**What is asked:**
A. In the Spamassassin setup guide, what software runs all mail through SpamAssassin on the mail server?
B. Switch "blight" to "plague" in the Spamassassin setup guide, then write out the passage starting with "Setting up Spamassassin" and going on through "remove/refile it later).".
C. Resume the Spamassassin setup guide from the point where it stops.

**Page extract:**
□ □ □

This guide is meant only to show the steps needed to setup Spamassassin, which can be used to identify and eliminate unwanted spam email within the School of Computing. This is not a general guide to the use of Spamassassin. For more information, please consult the Spamassassin web site
for more information.
Setting up Spamassassin to Identify Spam
The first step to dealing with the blight of spam is to identify it. This is exactly what spamassassin does. It doesn't remove or refile spam, merely tags incoming email messages with a rating of how confident it is the email is spam (we'll show you how to remove/refile it later).
All mail is automatically run through SpamAssassin via Amavisd-new on the mail server. If you would like to make changes beyond what Amavisd-new provides, just pop open your favorite text editor and add the following lines to the top of your ~/.procmailrc file:
# Filter all incoming email through spamassassin to add in headers
After being processed, every email that comes in for you will get tagged with special headers that describe just how much spamassassin thinks this particular email is spam. Here is an example, with all the headers:
Date: Tue, 11 Mar 2003 12:30:45 -0500
From: Mama Maria <
Subject: *****SPAM***** 6 Piece Pasta Bonus, Seen on TV.
X-Spam-Status: Yes, hits=14.8 required=5.0
X-Spam-Checker-Version: SpamAssassin 2.43 (184.108.40.206-2002-10-15-exp)

□ □ □

**Data excerpt:**
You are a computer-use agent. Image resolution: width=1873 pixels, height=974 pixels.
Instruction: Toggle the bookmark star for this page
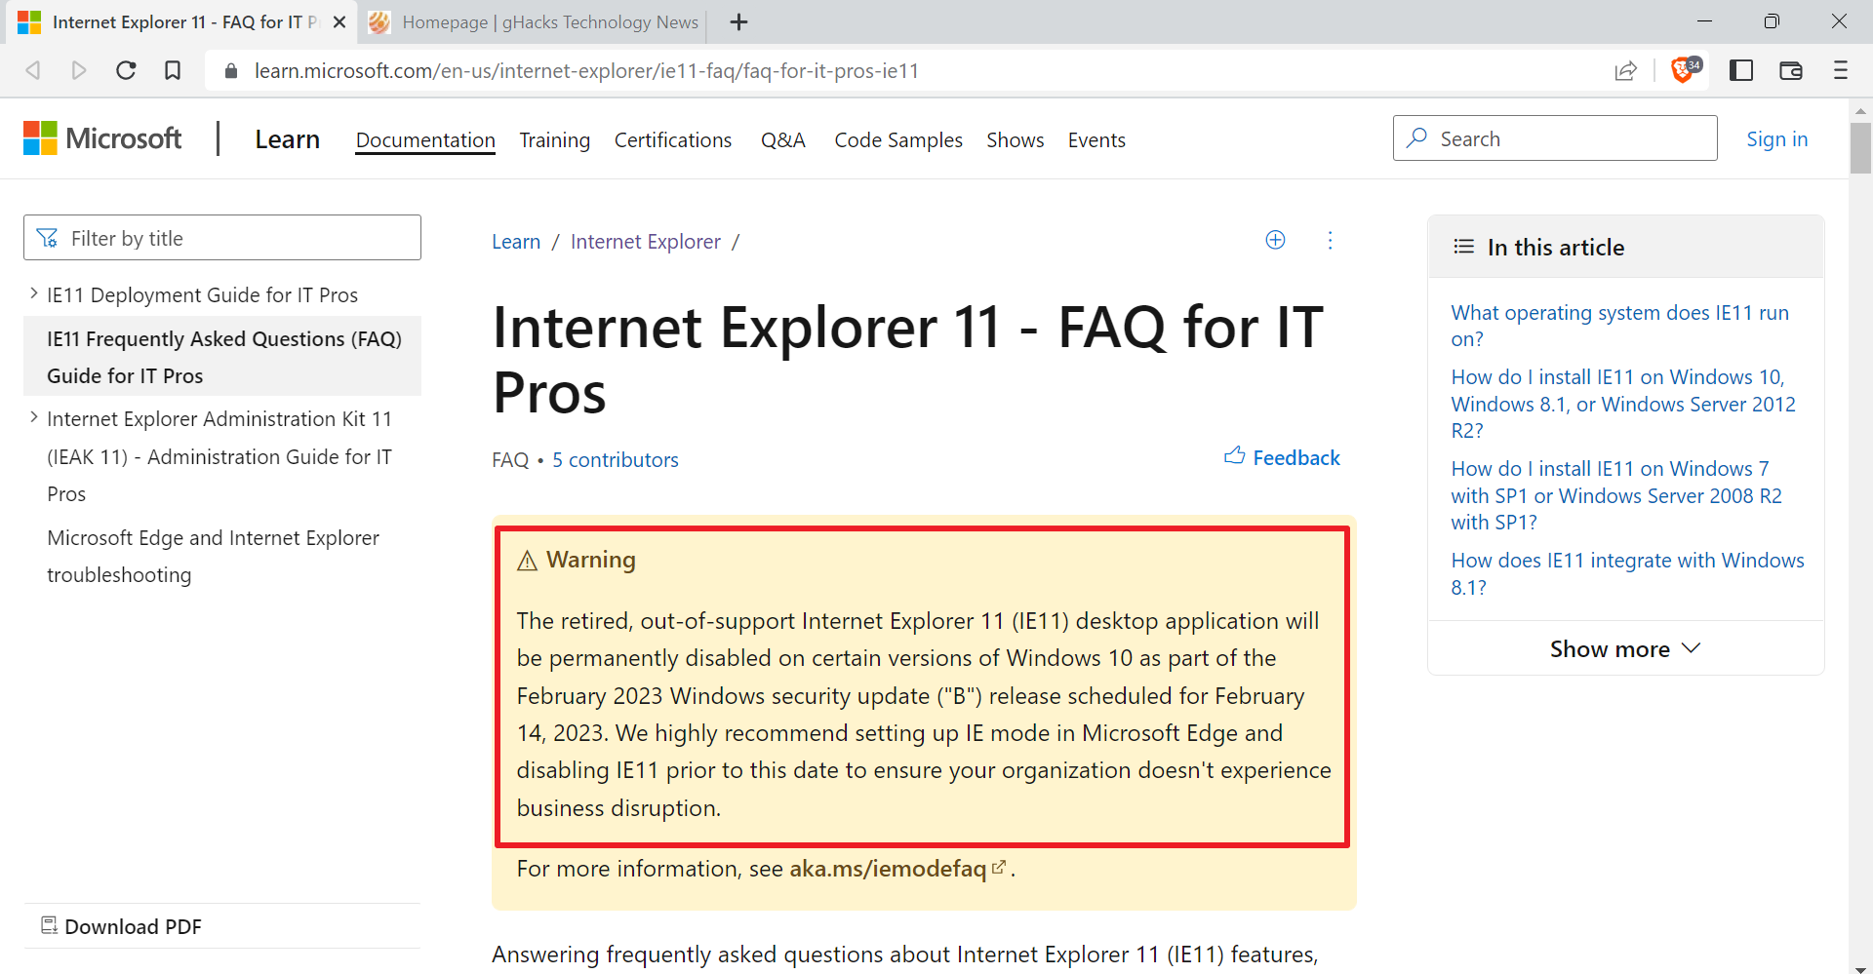tap(173, 70)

□ □ □

**Answers in order:**
A. Amavisd-new.

B.
Setting up Spamassassin to Identify Spam
The first step to dealing with the plague of spam is to identify it. This is exactly what spamassassin does. It doesn't remove or refile spam, merely tags incoming email messages with a rating of how confident it is the email is spam (we'll show you how to remove/refile it later).

C.
SPAM: -------------------- Start SpamAssassin results ----------------------
SPAM: This mail is probably spam. The original message has been altered
SPAM: so you can recognise or block similar unwanted mail in future.
SPAM: See http://spamassassin.org/tag/ for more details.
SPAM: Content analysis details: (14.80 hits, 5 required)
SPAM: OPT_IN (1.5 points) BODY: Talks about opting in
SPAM: AS_SEEN_ON (1.4 points) BODY: As seen on national TV!
SPAM: SUBJ_REMOVE (0.7 points) BODY: List removal information
SPAM: EXCUSE_3 (0.4 points) BODY: Claims you can be removed from the list
SPAM: CLICK_BELOW (0.3 points) BODY: Asks you to click below
SPAM: EXCUSE_1 (0.1 points) BODY: Gives an excuse about why you were sent this spam
SPAM: EXCUSE_16 (0.1 points) BODY: I wonder how many emails they sent in error...
SPAM: SPAM_PHRASE_13_21 (1.3 points) BODY: Spam phrases score is 13 to 21 (high)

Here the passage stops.